**SOURCE MATERIAL**

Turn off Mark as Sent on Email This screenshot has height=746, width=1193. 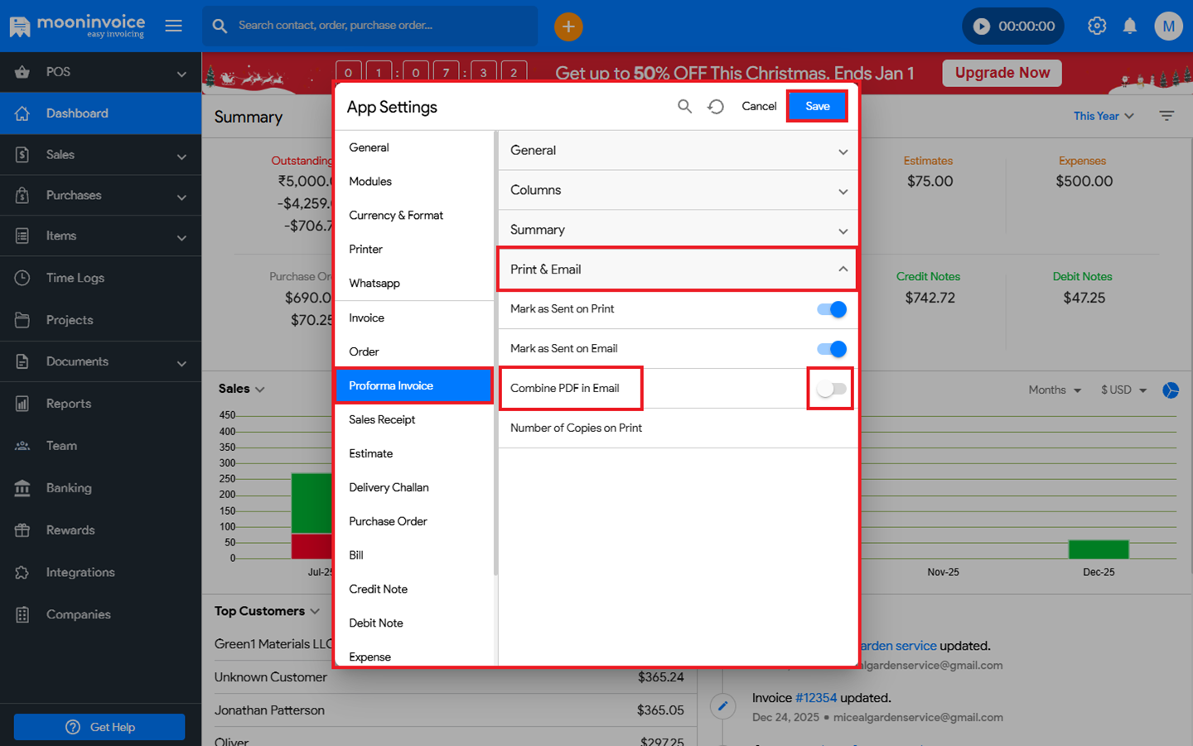tap(831, 349)
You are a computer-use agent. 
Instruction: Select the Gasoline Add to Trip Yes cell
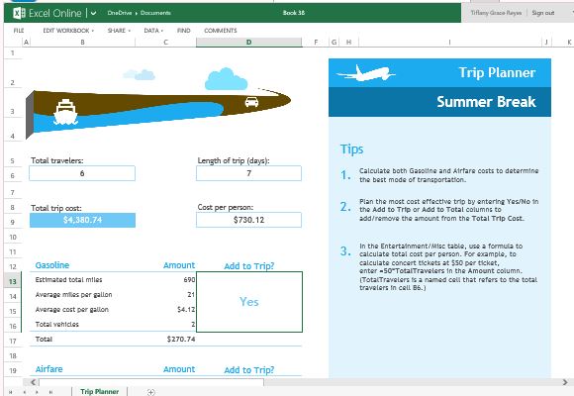tap(249, 302)
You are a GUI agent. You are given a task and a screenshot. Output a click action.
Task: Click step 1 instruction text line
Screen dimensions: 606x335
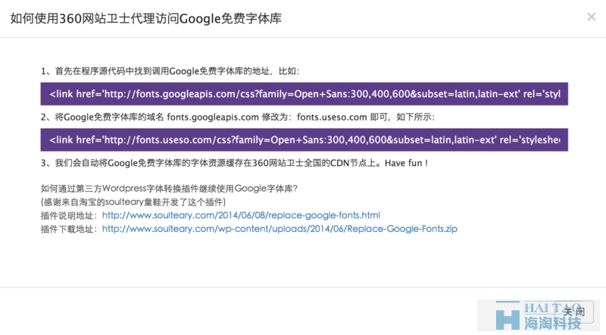pyautogui.click(x=170, y=71)
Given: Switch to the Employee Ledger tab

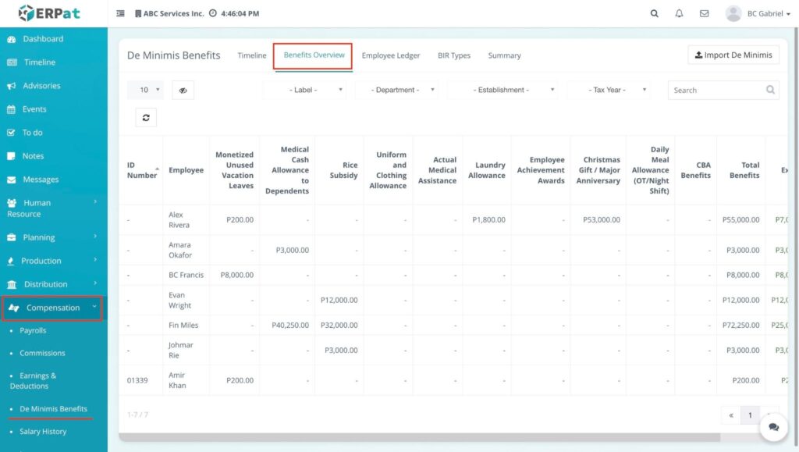Looking at the screenshot, I should [x=391, y=55].
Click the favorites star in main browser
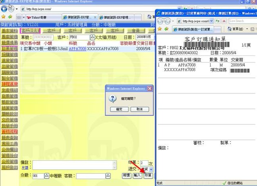Viewport: 257px width, 186px height. pyautogui.click(x=3, y=17)
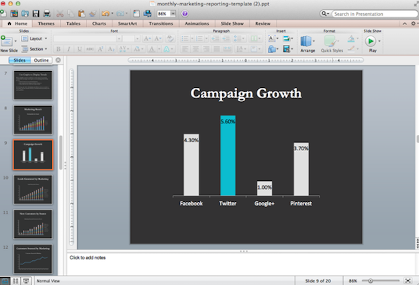Open the Arrange tool in Format group
This screenshot has height=285, width=419.
308,43
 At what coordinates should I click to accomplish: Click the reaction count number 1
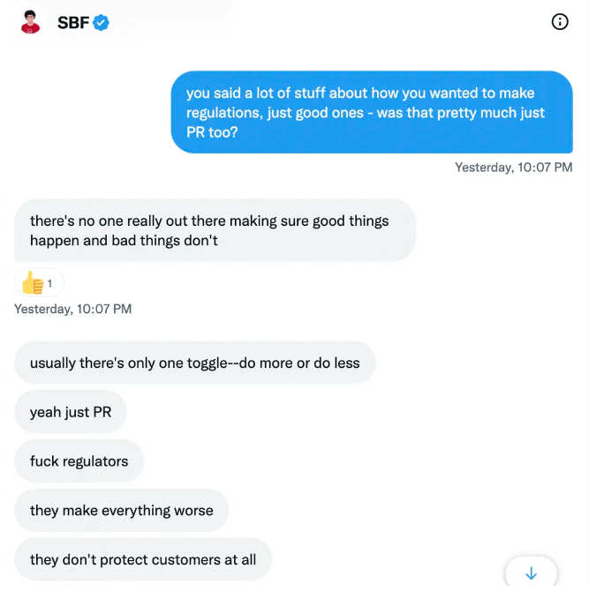(50, 284)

**AIM OF THE EXERCISE**
Return all lines from the material that contain "agent".

**ANSWER TO THE PROBLEM**
You are a computer-use agent. 
You are a GUI agent. You are given a task and a screenshot. Output a click action.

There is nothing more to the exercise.